◆ **Problem requirements**
Give the data again in full, with every character unchanged.

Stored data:
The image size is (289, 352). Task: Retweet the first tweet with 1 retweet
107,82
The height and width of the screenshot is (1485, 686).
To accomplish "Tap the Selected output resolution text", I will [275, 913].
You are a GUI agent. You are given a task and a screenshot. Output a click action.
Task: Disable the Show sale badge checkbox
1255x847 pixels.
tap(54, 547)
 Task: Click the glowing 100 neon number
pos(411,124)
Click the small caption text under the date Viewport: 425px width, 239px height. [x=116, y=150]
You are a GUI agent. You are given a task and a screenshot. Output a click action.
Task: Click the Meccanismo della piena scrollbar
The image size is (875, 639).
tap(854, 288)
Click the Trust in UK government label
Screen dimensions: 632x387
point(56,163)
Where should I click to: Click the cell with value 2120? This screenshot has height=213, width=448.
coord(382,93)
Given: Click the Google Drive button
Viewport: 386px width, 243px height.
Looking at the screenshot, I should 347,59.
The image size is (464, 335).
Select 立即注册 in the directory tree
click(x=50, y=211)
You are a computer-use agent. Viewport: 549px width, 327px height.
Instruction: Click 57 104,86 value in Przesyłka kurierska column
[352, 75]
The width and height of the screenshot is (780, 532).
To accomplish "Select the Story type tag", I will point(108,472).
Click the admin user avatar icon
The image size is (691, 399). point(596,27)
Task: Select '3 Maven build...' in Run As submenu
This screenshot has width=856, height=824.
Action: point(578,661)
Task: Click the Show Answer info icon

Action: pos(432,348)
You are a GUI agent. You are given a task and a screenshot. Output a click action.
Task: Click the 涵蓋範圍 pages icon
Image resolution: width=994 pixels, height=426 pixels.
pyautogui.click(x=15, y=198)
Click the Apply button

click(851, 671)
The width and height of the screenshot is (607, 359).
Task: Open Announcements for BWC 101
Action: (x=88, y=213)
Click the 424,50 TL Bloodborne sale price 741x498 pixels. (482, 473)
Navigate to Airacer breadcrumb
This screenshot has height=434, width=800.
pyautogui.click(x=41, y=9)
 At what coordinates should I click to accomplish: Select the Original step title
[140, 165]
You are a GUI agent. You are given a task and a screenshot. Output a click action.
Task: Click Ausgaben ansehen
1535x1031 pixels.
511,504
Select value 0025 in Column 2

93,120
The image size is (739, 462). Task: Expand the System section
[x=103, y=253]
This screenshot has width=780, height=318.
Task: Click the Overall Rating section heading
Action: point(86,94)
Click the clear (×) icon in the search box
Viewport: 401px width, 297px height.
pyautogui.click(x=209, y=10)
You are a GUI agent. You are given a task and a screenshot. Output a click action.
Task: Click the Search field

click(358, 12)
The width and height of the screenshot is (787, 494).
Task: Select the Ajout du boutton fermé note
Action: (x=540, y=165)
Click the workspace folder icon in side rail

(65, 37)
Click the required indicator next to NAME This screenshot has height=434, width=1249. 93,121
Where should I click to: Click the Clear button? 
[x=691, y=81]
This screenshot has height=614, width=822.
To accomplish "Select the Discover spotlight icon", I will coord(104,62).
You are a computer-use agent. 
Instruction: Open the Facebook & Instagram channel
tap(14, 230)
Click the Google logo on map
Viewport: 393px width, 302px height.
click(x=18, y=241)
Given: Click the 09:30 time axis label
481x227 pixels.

◆ **Task answer**
The image size is (289, 352). Task: Retweet the first tweet with 1 retweet
107,82
The height and width of the screenshot is (1485, 686).
To accomplish "Tap the Selected output resolution text", I will [275, 913].
You are a GUI agent. You are given a task and a screenshot. Output a click action.
Task: Disable the Show sale badge checkbox
1255x847 pixels.
tap(54, 547)
 Task: Click the glowing 100 neon number
pos(411,124)
Click the small caption text under the date Viewport: 425px width, 239px height. [x=116, y=150]
You are a GUI agent. You are given a task and a screenshot. Output a click action.
Task: Click the Meccanismo della piena scrollbar
The image size is (875, 639).
tap(854, 288)
Click the Trust in UK government label
Screen dimensions: 632x387
point(56,163)
Where should I click to: Click the cell with value 2120? This screenshot has height=213, width=448.
coord(382,93)
Given: Click the Google Drive button
Viewport: 386px width, 243px height.
Looking at the screenshot, I should 347,59.
The image size is (464, 335).
Select 立即注册 in the directory tree
click(x=50, y=211)
You are a computer-use agent. Viewport: 549px width, 327px height.
Instruction: Click 57 104,86 value in Przesyłka kurierska column
[352, 75]
The width and height of the screenshot is (780, 532).
To accomplish "Select the Story type tag", I will point(108,472).
Click the admin user avatar icon
The image size is (691, 399). point(596,27)
Task: Select '3 Maven build...' in Run As submenu
This screenshot has width=856, height=824.
Action: point(578,661)
Task: Click the Show Answer info icon

Action: pos(432,348)
You are a GUI agent. You are given a task and a screenshot. Output a click action.
Task: Click the 涵蓋範圍 pages icon
Image resolution: width=994 pixels, height=426 pixels.
pyautogui.click(x=15, y=198)
Click the Apply button

click(851, 671)
The width and height of the screenshot is (607, 359).
Task: Open Announcements for BWC 101
Action: (x=88, y=213)
Click the 424,50 TL Bloodborne sale price 741x498 pixels. (482, 473)
Navigate to Airacer breadcrumb
This screenshot has height=434, width=800.
pyautogui.click(x=41, y=9)
 At what coordinates should I click to accomplish: Select the Original step title
[140, 165]
You are a GUI agent. You are given a task and a screenshot. Output a click action.
Task: Click Ausgaben ansehen
1535x1031 pixels.
511,504
Select value 0025 in Column 2

93,120
The image size is (739, 462). Task: Expand the System section
[x=103, y=253]
This screenshot has width=780, height=318.
Task: Click the Overall Rating section heading
Action: point(86,94)
Click the clear (×) icon in the search box
Viewport: 401px width, 297px height.
pyautogui.click(x=209, y=10)
You are a GUI agent. You are given a task and a screenshot. Output a click action.
Task: Click the Search field

click(358, 12)
The width and height of the screenshot is (787, 494).
Task: Select the Ajout du boutton fermé note
Action: (x=540, y=165)
Click the workspace folder icon in side rail

(65, 37)
Click the required indicator next to NAME This screenshot has height=434, width=1249. 93,121
Where should I click to: Click the Clear button? 
[x=691, y=81]
This screenshot has height=614, width=822.
To accomplish "Select the Discover spotlight icon", I will coord(104,62).
You are a computer-use agent. 
Instruction: Open the Facebook & Instagram channel
tap(14, 230)
Click the Google logo on map
Viewport: 393px width, 302px height.
click(x=18, y=241)
Given: Click the 09:30 time axis label
481x227 pixels.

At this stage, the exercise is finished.